_Instruction:_
Write out the records verbatim, from the line containing "Click into the Rule Name text field" through the end of the records.

_Material for this task:_
--

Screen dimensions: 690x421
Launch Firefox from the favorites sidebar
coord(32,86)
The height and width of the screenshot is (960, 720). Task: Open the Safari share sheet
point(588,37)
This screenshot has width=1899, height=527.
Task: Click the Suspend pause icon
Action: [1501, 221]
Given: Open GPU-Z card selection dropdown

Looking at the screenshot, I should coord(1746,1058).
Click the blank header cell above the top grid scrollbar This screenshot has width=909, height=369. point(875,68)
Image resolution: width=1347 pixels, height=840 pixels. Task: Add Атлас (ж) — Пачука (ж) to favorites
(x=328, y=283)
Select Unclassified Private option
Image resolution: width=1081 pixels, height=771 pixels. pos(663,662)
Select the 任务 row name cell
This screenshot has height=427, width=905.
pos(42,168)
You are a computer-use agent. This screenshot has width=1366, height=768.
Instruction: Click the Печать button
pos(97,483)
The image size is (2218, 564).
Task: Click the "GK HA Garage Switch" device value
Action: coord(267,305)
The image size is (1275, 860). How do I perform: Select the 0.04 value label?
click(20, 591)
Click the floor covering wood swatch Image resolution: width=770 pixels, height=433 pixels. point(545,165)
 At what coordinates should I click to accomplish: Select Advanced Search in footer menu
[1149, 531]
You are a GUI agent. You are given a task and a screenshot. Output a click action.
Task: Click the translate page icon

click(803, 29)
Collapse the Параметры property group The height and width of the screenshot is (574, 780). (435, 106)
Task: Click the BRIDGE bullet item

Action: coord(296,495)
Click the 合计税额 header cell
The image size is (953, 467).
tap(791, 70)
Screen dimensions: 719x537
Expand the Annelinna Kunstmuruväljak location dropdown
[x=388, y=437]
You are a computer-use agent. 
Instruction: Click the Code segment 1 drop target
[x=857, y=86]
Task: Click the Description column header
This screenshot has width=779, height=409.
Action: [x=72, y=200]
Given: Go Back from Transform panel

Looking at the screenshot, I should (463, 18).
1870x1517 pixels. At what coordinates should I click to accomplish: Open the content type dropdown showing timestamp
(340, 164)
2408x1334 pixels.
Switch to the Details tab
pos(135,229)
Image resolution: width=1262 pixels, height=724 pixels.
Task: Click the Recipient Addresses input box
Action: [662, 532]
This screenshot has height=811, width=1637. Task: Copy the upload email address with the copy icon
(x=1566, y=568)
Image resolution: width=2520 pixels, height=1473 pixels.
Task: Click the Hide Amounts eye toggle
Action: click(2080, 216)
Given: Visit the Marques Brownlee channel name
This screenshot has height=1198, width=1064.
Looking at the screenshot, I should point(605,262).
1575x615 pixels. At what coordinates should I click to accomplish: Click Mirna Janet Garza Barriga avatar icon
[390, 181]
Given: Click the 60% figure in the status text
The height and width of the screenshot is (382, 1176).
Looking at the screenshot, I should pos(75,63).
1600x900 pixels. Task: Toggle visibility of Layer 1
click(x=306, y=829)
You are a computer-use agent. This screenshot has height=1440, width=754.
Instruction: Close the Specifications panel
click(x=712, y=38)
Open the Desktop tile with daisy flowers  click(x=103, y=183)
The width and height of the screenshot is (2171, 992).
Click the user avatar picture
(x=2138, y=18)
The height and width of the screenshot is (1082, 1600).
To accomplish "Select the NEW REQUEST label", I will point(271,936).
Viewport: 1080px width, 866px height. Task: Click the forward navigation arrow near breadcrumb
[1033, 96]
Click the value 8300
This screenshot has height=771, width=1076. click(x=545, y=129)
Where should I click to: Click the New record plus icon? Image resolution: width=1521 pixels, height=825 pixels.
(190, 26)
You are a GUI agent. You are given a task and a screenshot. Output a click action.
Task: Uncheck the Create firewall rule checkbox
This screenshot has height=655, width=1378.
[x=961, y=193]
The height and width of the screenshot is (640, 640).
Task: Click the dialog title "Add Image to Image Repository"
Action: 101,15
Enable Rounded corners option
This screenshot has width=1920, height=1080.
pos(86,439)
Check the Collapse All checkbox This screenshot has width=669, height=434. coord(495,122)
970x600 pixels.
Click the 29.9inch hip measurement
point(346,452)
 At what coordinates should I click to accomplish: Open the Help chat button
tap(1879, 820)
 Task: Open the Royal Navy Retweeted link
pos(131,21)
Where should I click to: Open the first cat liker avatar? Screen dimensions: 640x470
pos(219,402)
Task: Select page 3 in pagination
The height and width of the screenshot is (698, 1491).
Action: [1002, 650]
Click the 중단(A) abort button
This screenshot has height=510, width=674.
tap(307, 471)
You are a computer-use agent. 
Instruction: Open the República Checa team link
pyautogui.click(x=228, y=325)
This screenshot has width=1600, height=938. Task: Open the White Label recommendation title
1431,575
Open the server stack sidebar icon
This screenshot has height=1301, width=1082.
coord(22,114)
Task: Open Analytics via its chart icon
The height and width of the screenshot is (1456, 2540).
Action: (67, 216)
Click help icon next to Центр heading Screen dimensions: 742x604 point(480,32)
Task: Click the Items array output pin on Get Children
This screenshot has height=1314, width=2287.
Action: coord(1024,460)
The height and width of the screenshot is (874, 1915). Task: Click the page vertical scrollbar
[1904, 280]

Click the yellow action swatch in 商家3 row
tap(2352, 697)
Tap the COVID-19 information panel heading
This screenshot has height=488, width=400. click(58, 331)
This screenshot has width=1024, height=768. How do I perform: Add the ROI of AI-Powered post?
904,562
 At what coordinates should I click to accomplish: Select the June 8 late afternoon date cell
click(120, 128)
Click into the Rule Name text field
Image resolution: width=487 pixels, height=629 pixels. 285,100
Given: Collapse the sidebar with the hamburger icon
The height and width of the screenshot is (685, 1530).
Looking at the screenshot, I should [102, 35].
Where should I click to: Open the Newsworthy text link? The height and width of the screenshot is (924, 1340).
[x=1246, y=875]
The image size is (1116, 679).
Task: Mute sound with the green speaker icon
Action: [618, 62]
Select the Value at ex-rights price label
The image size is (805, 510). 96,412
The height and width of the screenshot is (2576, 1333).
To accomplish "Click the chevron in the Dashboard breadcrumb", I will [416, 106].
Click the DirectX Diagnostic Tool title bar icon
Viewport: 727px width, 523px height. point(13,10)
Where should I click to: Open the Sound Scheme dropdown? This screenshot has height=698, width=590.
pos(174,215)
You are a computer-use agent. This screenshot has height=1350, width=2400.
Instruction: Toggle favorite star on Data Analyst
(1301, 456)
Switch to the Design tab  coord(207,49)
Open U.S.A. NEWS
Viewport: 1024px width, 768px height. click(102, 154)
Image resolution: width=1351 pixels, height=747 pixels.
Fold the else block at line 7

--

_Expected answer:_
Click into the Rule Name text field
Image resolution: width=487 pixels, height=629 pixels. 285,100
Given: Collapse the sidebar with the hamburger icon
The height and width of the screenshot is (685, 1530).
Looking at the screenshot, I should [102, 35].
Where should I click to: Open the Newsworthy text link? The height and width of the screenshot is (924, 1340).
[x=1246, y=875]
The image size is (1116, 679).
Task: Mute sound with the green speaker icon
Action: [618, 62]
Select the Value at ex-rights price label
The image size is (805, 510). 96,412
The height and width of the screenshot is (2576, 1333).
To accomplish "Click the chevron in the Dashboard breadcrumb", I will [416, 106].
Click the DirectX Diagnostic Tool title bar icon
Viewport: 727px width, 523px height. point(13,10)
Where should I click to: Open the Sound Scheme dropdown? This screenshot has height=698, width=590.
pos(174,215)
You are a computer-use agent. This screenshot has height=1350, width=2400.
Instruction: Toggle favorite star on Data Analyst
(1301, 456)
Switch to the Design tab  coord(207,49)
Open U.S.A. NEWS
Viewport: 1024px width, 768px height. click(102, 154)
Image resolution: width=1351 pixels, height=747 pixels.
Fold the else block at line 7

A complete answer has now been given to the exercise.